> Aim of the task
Reproduce every line of the data below without changing anything.

> Rows showing where targets appear
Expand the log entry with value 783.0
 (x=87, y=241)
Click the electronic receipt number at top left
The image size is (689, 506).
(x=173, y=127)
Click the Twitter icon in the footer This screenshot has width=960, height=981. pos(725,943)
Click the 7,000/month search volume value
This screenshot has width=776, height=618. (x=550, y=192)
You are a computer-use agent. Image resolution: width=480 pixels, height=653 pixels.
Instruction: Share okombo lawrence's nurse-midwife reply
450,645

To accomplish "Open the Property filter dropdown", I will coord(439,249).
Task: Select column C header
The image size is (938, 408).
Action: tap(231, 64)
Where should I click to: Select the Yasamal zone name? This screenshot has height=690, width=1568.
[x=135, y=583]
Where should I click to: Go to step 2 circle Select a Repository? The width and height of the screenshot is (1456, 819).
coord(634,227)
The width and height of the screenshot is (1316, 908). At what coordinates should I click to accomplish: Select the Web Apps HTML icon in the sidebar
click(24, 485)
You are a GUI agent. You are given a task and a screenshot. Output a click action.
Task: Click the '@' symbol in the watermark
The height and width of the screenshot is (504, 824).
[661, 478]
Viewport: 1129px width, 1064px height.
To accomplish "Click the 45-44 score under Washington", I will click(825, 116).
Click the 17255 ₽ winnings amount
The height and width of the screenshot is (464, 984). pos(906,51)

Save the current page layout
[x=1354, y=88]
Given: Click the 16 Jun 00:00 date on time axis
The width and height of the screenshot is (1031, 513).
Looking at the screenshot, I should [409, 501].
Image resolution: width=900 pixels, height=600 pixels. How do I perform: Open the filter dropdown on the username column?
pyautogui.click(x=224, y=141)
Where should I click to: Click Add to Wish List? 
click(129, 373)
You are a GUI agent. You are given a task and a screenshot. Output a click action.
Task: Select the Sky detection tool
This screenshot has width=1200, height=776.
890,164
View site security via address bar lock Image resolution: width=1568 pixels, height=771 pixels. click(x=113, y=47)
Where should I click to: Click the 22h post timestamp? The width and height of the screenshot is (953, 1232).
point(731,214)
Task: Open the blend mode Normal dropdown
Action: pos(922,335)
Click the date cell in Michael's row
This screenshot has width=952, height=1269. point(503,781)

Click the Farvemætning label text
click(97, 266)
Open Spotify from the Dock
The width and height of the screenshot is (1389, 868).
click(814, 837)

> Correct answer
Expand the log entry with value 783.0
 (x=87, y=241)
Click the electronic receipt number at top left
The image size is (689, 506).
(x=173, y=127)
Click the Twitter icon in the footer This screenshot has width=960, height=981. pos(725,943)
Click the 7,000/month search volume value
This screenshot has width=776, height=618. (x=550, y=192)
You are a computer-use agent. Image resolution: width=480 pixels, height=653 pixels.
Instruction: Share okombo lawrence's nurse-midwife reply
450,645

To accomplish "Open the Property filter dropdown", I will coord(439,249).
Task: Select column C header
The image size is (938, 408).
Action: tap(231, 64)
Where should I click to: Select the Yasamal zone name? This screenshot has height=690, width=1568.
[x=135, y=583]
Where should I click to: Go to step 2 circle Select a Repository? The width and height of the screenshot is (1456, 819).
coord(634,227)
The width and height of the screenshot is (1316, 908). At what coordinates should I click to accomplish: Select the Web Apps HTML icon in the sidebar
click(24, 485)
You are a GUI agent. You are given a task and a screenshot. Output a click action.
Task: Click the '@' symbol in the watermark
The height and width of the screenshot is (504, 824).
[661, 478]
Viewport: 1129px width, 1064px height.
To accomplish "Click the 45-44 score under Washington", I will click(825, 116).
Click the 17255 ₽ winnings amount
The height and width of the screenshot is (464, 984). pos(906,51)

Save the current page layout
[x=1354, y=88]
Given: Click the 16 Jun 00:00 date on time axis
The width and height of the screenshot is (1031, 513).
Looking at the screenshot, I should [409, 501].
Image resolution: width=900 pixels, height=600 pixels. How do I perform: Open the filter dropdown on the username column?
pyautogui.click(x=224, y=141)
Where should I click to: Click Add to Wish List? 
click(129, 373)
You are a GUI agent. You are given a task and a screenshot. Output a click action.
Task: Select the Sky detection tool
This screenshot has width=1200, height=776.
890,164
View site security via address bar lock Image resolution: width=1568 pixels, height=771 pixels. click(x=113, y=47)
Where should I click to: Click the 22h post timestamp? The width and height of the screenshot is (953, 1232).
point(731,214)
Task: Open the blend mode Normal dropdown
Action: pos(922,335)
Click the date cell in Michael's row
This screenshot has width=952, height=1269. point(503,781)

Click the Farvemætning label text
click(97, 266)
Open Spotify from the Dock
The width and height of the screenshot is (1389, 868).
click(814, 837)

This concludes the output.